## Exercise requirements
In the excerpt, could you rewrite the paragraph starting "The review applicant provided 69 pages" as a short bulleted list that keeps its main facts?

## Excerpt
-=-=-=-=-

In forming an opinion about these matters, regard must be had to all of the circumstances of the relationship. This includes evidence of the financial and social aspects and the nature of the visa applicant’s and review applicant’s household and their commitment to each other as set out in r.1.15A(3), which is extracted in the attachment to this decision. Each of the specific matters contained in r.1.15A(3) are effectively questions which must be answered: He v MIBP [2017] FCAFC 206.
Are the parties validly married?
If the parties are validly married, they may meet the requirements of a married relationship, but not a de facto relationship.
The visa applicant and the review applicant claim to have married in Thailand on 7 August 2015. The review applicant has provided a copy of a marriage certificate for the marriage and the Tribunal accepts the applicants are validly married.
On the evidence, the parties were married to each other under a marriage that is valid for the purposes of the Act as required by s.5F(2)(a).
Are the other requirements for a spouse relationship met?
To be satisfied that the applicants are in a genuine spouse relationship the Tribunal must be satisfied each of the criteria set out in r.1.15A(3)(a), (b), (c) and (d) are satisfied and the Tribunal must consider any other circumstances of the relationship under r.1.15A(2).
Financial aspects of the relationship – including joint ownership of assets; joint liabilities; extent of pooling of financial resources; any legal obligations owed to the other party; any sharing of day-to-day household expenses.
There is no evidence before the Tribunal that the applicants have pooled their financial resources in the form of purchasing joint assets, opening a joint bank account, entering into legal obligations for each other or sharing day-to-day household expenses. As the applicants have and continue to live in separate countries the Tribunal makes no adverse findings against them in this regard.
The review applicant provided 69 pages of evidence of regular money transfers to the visa applicant, supported by information about his employment circumstances as an apprentice plasterer, including a reference letter from his employer and two years of income tax information. The Tribunal accepts that the review applicant has been financially supporting the visa applicant since at least December 2016.
The review applicant also gave evidence that the visa applicant is not working and he paid for their airfares and accommodation, and the airfares of the visa applicant’s father and Pastor Zaathang when they accompanied the applicants, when the applicants’ travelled to and met in Thailand in 2013, 2015 and 2019. The Tribunal accepts this evidence.
The Tribunal finds that this consideration supports a finding that the applicants are in a genuine spouse relationship and the Tribunal gives this consideration some weight.

-=-=-=-=-

## Given information

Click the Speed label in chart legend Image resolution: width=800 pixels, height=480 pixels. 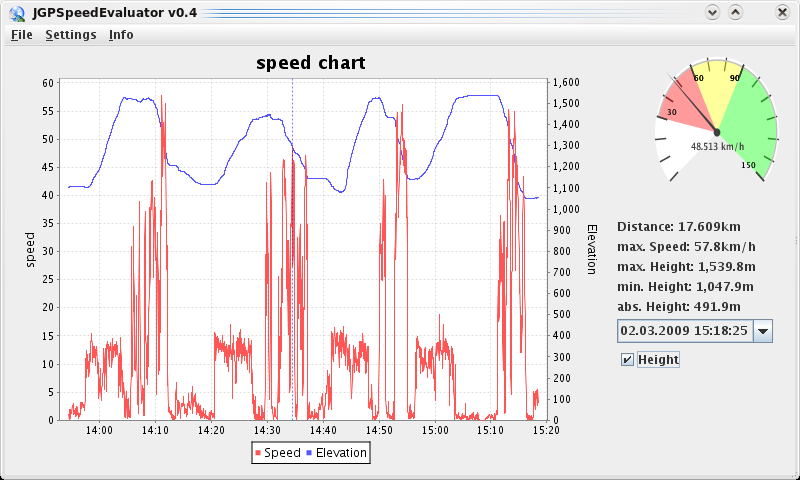coord(282,453)
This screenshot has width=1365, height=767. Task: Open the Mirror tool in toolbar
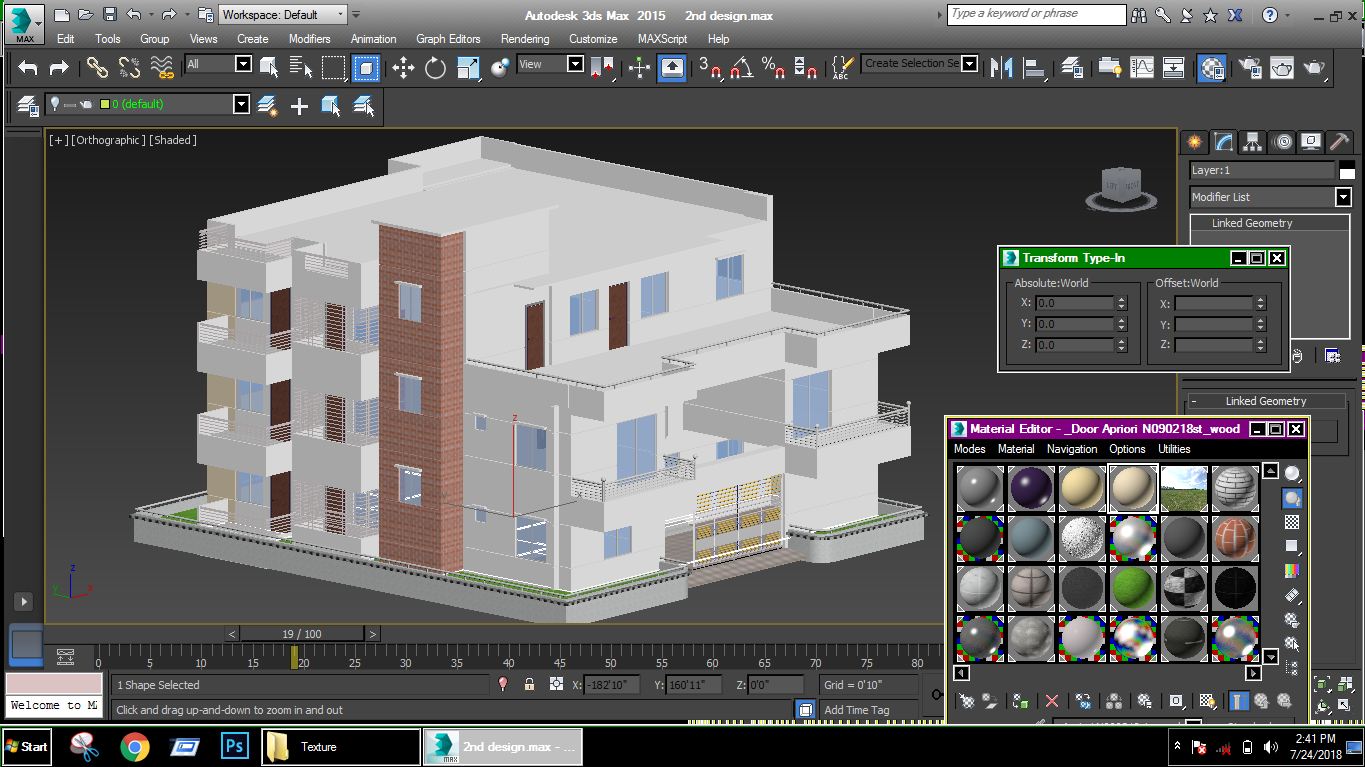[x=1001, y=68]

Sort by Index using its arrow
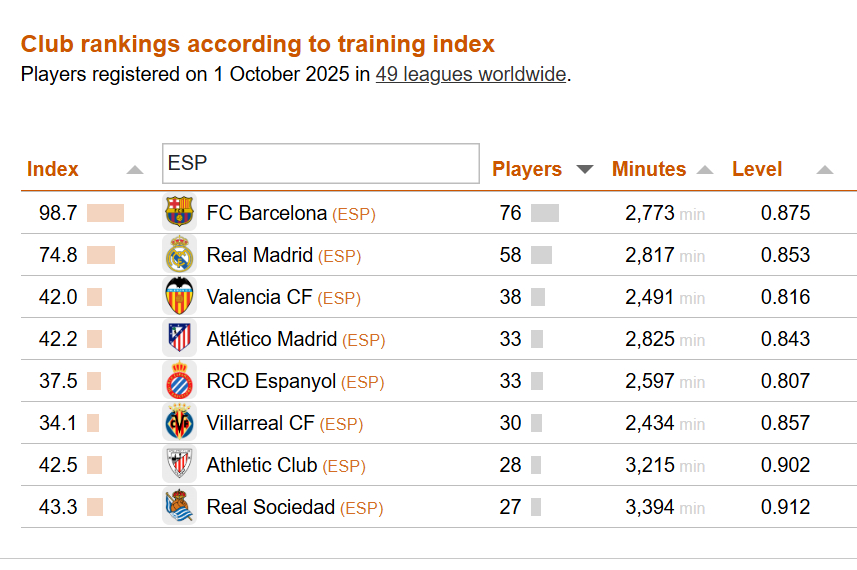[135, 170]
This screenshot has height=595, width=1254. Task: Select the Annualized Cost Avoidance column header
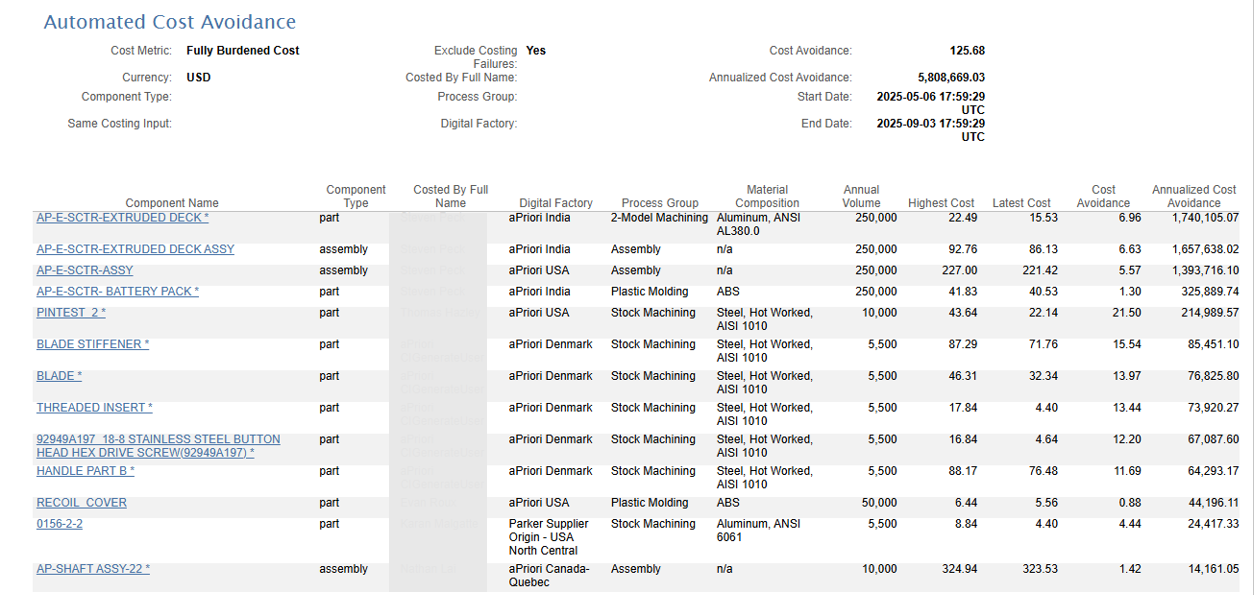pyautogui.click(x=1194, y=196)
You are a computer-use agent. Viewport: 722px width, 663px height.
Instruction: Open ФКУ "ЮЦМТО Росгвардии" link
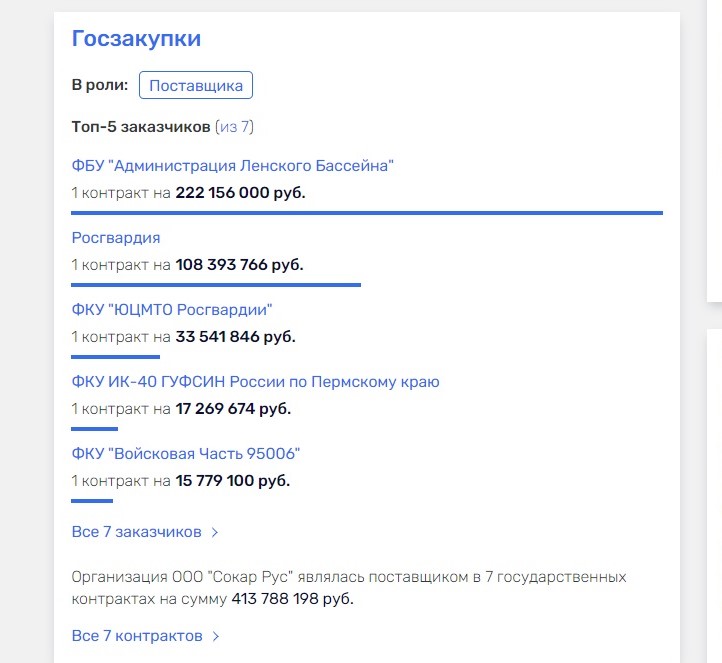coord(172,310)
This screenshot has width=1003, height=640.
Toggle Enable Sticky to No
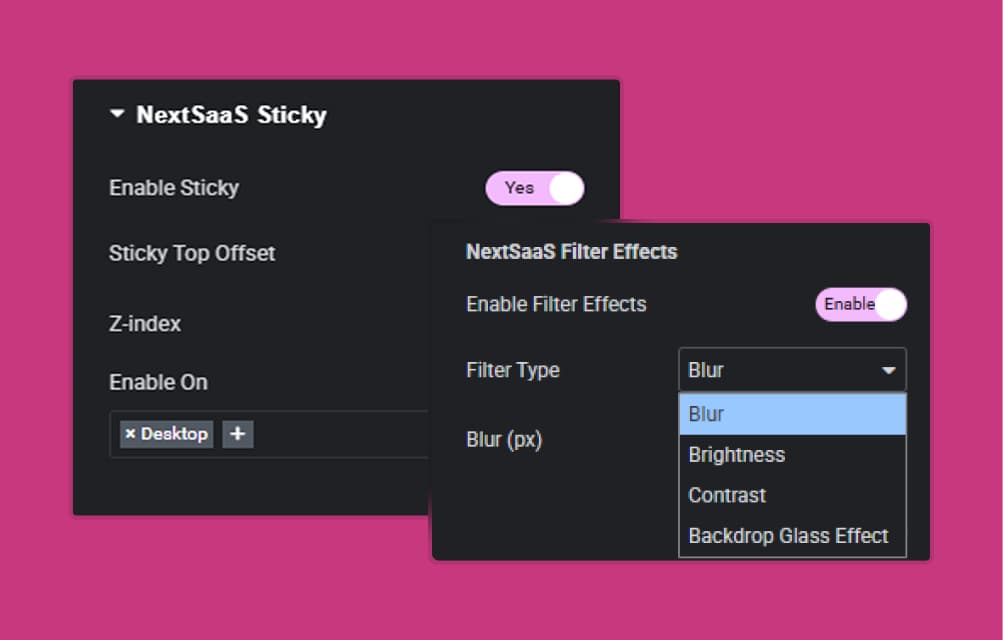click(x=535, y=188)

-=-=-=-=-

## Answer section
- The review applicant gave 69 pages of evidence of regular money transfers to the visa applicant.
- His employment as an apprentice plasterer was documented with a reference letter from his employer and two years of income tax information.
- The Tribunal accepts that he has financially supported the visa applicant since at least December 2016.